2. Hastalık belirtileri hayvanın üzerinde açıkça görülecek şekilde hasta olmasıdır. Örneğin hayvanın şiddetli ateşe yakalanıp bu hastalığın onu otlamaktan alıkoyması ve onu iştahtan kesmesi veya etini bozan ve etinin sıhhatine tesir eden uyuz hastalığına yakalanması veyahut da vücûdunda onun sıhhatine tesir eden derin bir yaranın olması gibi.
3. Sürüdeki sağlam hayvanlarla birlikte yürümesine veya onlara yetişmesine engel olacak şekilde topal olmasıdır.
4. Kemiklerinde ilik kalmayacak şekilde iyice zayıflamış olmasıdır.
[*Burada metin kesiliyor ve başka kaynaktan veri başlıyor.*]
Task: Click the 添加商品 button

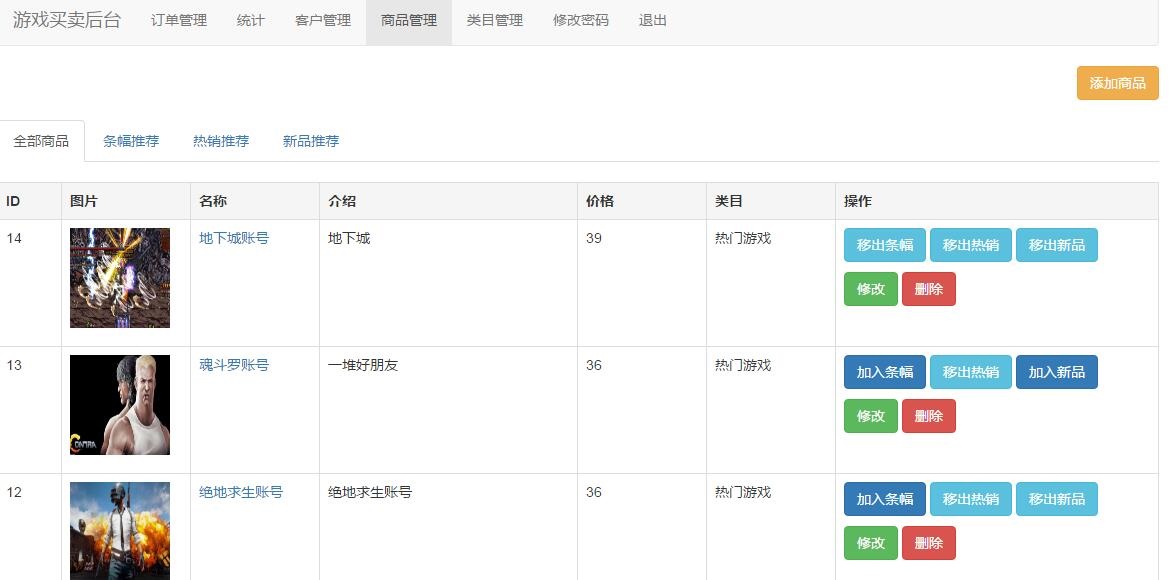Action: point(1117,83)
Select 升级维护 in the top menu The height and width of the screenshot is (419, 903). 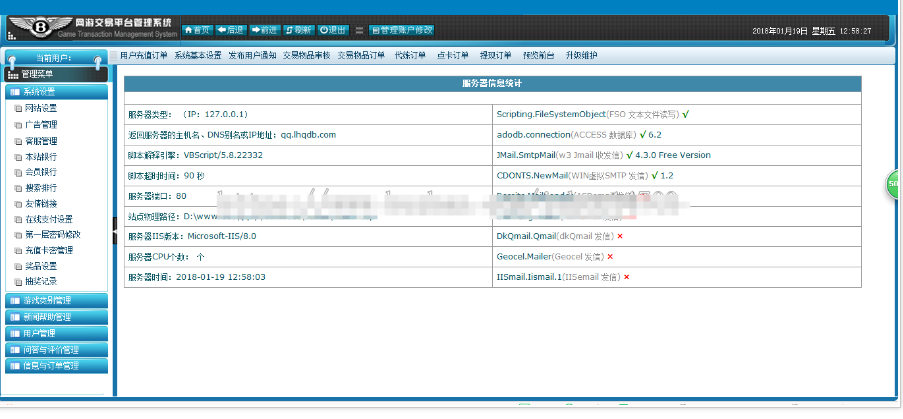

Nitekim Berâ b. Âzib'ten -Allah ondan râzı olsun- rivâyet olunduğuna göre, Peygamber -sallallahu aleyhi ve sellem- şöyle buyurmuştur:
(( أَنَّ رَسُولَ اللَّهِ صلى الله عليه وسلم سُئِلَ مَاذَا يُتَّقَى مِنْ الضَّحَايَا، فَأَشَارَ بِيَدِهِ، وَقَالَ: أَرْبَعًا: اَلْعَرْجَاءُ الْبَيِّنُ ظَلْعُهَا،وَالْعَوْرَاءُ الْبَيِّنُ عَوَرُهَا،وَالْمَرِيضَةُ الْبَيِّنُ مَرَضُهَا،وَالْعَجْفَاءُ الَّتِي لاَ تُنْقِي ))
[ رواه مالك ]
"Rasûlullah -sallallahu aleyhi ve sellem-'e kurbanlık hayvanlardan hangisinden uzak durulur (kurban edilmez) diye sorulmuş, bunun üzerine o eliyle işâret ederek şöyle şöyle buyurmuştur:Dört sınıf hayvan kurban edilmez: Topallığı açıkça belli olan,gözlerinin körlüğü açıkça belli olan, hastalığı açıkça belli olan ve eti kalmayacak kadar yaşlı olan hayvan."[3]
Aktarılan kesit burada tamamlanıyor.